0

I have about 50 unique data frames with the same column names.

Right now I have something like this:

df1_cleaned <- df1$price
df1_cleaned <- df1$date 
df2_cleaned <- df2$price
df2_cleaned <- df2$date
...

There are 10 columns in the uncleaned data frames, I'm only interested in getting the 3rd and 5th columns of each.

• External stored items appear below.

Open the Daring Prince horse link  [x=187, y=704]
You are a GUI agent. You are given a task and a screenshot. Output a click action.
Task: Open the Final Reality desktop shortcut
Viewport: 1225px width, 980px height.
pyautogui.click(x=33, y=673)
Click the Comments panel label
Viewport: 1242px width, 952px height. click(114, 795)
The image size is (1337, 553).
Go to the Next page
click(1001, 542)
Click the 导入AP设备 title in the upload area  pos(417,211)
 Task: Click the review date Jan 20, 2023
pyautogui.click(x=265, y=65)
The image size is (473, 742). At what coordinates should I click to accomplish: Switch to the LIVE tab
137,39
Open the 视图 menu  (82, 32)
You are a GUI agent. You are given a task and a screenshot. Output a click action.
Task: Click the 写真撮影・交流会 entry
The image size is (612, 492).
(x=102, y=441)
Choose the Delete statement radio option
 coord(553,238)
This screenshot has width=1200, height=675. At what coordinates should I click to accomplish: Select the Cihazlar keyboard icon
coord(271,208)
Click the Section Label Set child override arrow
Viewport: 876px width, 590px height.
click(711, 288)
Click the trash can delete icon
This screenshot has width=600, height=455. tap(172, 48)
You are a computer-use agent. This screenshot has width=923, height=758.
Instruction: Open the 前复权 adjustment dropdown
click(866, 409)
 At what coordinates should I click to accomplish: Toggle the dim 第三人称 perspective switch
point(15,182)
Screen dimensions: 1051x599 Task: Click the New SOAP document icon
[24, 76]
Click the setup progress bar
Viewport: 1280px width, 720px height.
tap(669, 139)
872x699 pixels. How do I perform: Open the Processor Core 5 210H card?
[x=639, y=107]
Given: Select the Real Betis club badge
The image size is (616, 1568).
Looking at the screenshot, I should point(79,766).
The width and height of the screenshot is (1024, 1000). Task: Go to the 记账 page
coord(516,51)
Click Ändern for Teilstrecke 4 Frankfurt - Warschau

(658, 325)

Is there a way to do this without writing out every single data frame?

Cheers

datacookies
  • 13
  • 1
  • 8
  • 1
    Use a `list` to store all your `data.frames`, then loop over them. Or probably more sensibly, collect all your `data.frames` into one big `data.frame` and then just select the 3rd and 5th columns once. Something like this sort of logic - https://stackoverflow.com/questions/19460120/looping-through-list-of-data-frames-in-r or for making one big `data.frame` - https://stackoverflow.com/questions/15162197/combine-rbind-data-frames-and-create-column-with-name-of-original-data-frames – thelatemail Dec 06 '19 at 00:11
  • 1
    When you are executing your 2nd statement you are overwriting the 1st one. – Ronak Shah Dec 06 '19 at 00:13
  • 1
    When @thelatemail suggested a `list` of frames, you might use a `for` loop, or more directly you can use `list_of_frames_updated <- lapply(list_of_frames, my_func)`. – r2evans Dec 06 '19 at 00:17

2 Answers2

2

You can extract multiple columns at once from a dataframe by doing df_cleaned <- df[,c("price","date")]. But for processing 50 different dataframes (all with the same column names), you can use a for loop. Here is a way to do it:

1) define the list of dataframes to be proceed

list_of_df = list.files(pattern = ... , path = ...) # ... stands for argument you have to pass and dependent of your files. check the ?list.files

2) loop over the list of dataframes, clean them and assign them to your environment:

for(i in list_of_df)
{
  df = read.table(i,...) # ... stands for arguments to be passed in this function and dependent of your type of file. Check ?read.table 
  df <- df[,c("price","date")]
  assign(paste0(i,"_cleaned"), df,.GlobalEnv)
}

Advantages: you will have your 50 dataframe cleaned and ready to be used in your environment. Inconvenients: You have 50 dataframes in your environment which can be messy

Alternative: As proposed by @thelatemail is to stored these 50 cleaned dataframes into a list. Like that you will have a single object in your environment filled with your dataframes. To do that, the procedure is about the same:

1) define the list of dataframes to be proceed

list_of_df = list.files(pattern = ... , path = ...) # ... stands for argument you have to pass and dependent of your files. check the ?list.files

2) Create a list object to stored dataframes

final_list = vector("list", length(list_of_df)
names(final_list) = list_of_df

3) loop over your list of dataframes, clean them and add them to the list object:

for(i in 1:length(list_of_df))
{
  df = read.table(list_of_df[i],...) # ... stands for arguments to be passed in this function and dependent of your type of file. Check ?read.table
  df <- df[,c("price","date")]
  final_list[[i]] <- df
}
dc37
  • 15,840
  • 4
  • 15
  • 32
1

Turning @thelatemail's comment into answer. Assuming your 50 dataframes are called df1, df2, df3 and so on. You could use mget to get them in list and select the columns via position

temp <- lapply(mget(paste0("df", 1:50)), `[`, c(1,3))

Or via names

temp <- lapply(mget(paste0("df", 1:50)), `[`, c('price', 'date'))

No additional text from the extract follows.